Record what new evidence or experience caused you to revise your schema. Every schema update has a trigger — a specific observation, conversation, failure, or piece of evidence that shifted your model. If you do not capture that trigger at the moment of change, you lose the provenance of your own thinking. Lost provenance means you cannot reconstruct why you believe what you now believe, cannot evaluate whether the change was warranted, and cannot detect patterns in what kinds of evidence actually move you.
Example: A product manager believes that users want more features. Over three months, three things happen: a usability test shows users struggling with the existing interface, a competitor wins a deal with a simpler product, and a customer churns citing complexity. Six months later, the product manager now believes simplicity matters more than feature count — but cannot remember which of these three events actually changed their mind. Was it the usability test? The lost deal? The churn? Without a record, they cannot tell whether the belief update was driven by rigorous evidence or by the emotional impact of losing a customer. They cannot reconstruct the reasoning, share it with colleagues, or evaluate whether the same kind of evidence should trigger future updates. The schema changed. The provenance was lost.
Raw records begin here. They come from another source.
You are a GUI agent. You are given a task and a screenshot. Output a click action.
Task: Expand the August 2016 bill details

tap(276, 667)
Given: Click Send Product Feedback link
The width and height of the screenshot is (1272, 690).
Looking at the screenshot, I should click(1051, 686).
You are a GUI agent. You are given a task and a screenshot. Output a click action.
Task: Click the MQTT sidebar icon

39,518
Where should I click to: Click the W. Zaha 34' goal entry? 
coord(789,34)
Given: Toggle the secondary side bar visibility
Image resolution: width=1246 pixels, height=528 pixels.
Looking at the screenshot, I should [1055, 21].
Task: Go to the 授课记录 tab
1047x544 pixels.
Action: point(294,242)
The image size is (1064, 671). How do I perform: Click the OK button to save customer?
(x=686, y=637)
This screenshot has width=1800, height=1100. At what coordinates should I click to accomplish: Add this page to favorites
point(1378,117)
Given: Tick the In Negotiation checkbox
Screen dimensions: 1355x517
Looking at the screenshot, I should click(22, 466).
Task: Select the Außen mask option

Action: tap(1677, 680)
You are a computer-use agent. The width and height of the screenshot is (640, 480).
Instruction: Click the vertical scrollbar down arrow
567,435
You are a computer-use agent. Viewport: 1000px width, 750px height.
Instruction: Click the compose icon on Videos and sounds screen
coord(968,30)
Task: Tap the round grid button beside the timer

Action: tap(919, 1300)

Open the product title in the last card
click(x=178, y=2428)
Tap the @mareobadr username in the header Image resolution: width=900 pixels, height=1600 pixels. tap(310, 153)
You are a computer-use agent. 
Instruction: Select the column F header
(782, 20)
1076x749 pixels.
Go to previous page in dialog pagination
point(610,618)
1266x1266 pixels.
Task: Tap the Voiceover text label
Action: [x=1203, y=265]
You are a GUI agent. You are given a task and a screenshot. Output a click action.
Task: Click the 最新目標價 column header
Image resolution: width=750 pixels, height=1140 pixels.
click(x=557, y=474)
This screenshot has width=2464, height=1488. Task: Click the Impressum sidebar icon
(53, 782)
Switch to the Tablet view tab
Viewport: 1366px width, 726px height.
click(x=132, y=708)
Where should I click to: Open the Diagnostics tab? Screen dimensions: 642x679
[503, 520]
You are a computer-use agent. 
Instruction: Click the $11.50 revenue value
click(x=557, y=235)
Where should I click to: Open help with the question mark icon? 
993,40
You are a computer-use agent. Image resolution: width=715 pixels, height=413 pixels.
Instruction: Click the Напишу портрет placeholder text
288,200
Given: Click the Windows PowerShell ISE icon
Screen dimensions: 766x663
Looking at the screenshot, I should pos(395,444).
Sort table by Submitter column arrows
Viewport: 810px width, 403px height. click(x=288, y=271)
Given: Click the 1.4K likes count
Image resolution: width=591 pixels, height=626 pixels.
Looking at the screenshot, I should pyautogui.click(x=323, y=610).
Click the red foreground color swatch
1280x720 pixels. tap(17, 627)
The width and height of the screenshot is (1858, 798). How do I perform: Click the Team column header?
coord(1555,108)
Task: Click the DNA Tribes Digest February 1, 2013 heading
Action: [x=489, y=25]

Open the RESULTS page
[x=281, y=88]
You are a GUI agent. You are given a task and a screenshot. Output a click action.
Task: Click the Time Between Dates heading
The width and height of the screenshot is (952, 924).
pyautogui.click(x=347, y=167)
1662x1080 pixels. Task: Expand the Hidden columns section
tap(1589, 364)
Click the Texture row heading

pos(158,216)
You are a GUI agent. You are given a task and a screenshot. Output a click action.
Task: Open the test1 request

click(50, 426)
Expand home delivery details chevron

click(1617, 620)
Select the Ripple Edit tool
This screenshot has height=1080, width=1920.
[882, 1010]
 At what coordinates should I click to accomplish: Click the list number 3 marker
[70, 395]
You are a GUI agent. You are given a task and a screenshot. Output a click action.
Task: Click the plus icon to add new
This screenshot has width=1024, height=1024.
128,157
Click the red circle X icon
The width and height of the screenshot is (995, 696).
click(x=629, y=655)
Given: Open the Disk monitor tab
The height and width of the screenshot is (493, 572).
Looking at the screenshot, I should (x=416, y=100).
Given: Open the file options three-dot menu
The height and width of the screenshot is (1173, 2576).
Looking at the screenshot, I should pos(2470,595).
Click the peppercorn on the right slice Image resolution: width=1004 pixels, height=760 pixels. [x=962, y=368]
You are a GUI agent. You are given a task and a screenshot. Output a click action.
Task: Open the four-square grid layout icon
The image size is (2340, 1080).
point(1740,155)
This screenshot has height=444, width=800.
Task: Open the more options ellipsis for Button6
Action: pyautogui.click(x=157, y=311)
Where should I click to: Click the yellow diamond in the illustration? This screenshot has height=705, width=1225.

Try this: Start a trigger log today. Choose a schema you have recently updated — or one you suspect is currently shifting. Write a dated entry with four fields: (1) The schema before the update (what you previously believed), (2) The trigger (the specific evidence, experience, or observation that initiated the change), (3) The schema after the update (what you now believe or are moving toward), and (4) Your confidence assessment (how strongly the trigger warrants this change, on a scale of low/medium/high). Do this for at least three schema changes over the next week. At the end of the week, review your log and look for patterns: What types of triggers actually move you? Direct experience? Data? Conversations? Emotional events? The pattern itself is a meta-schema worth tracking.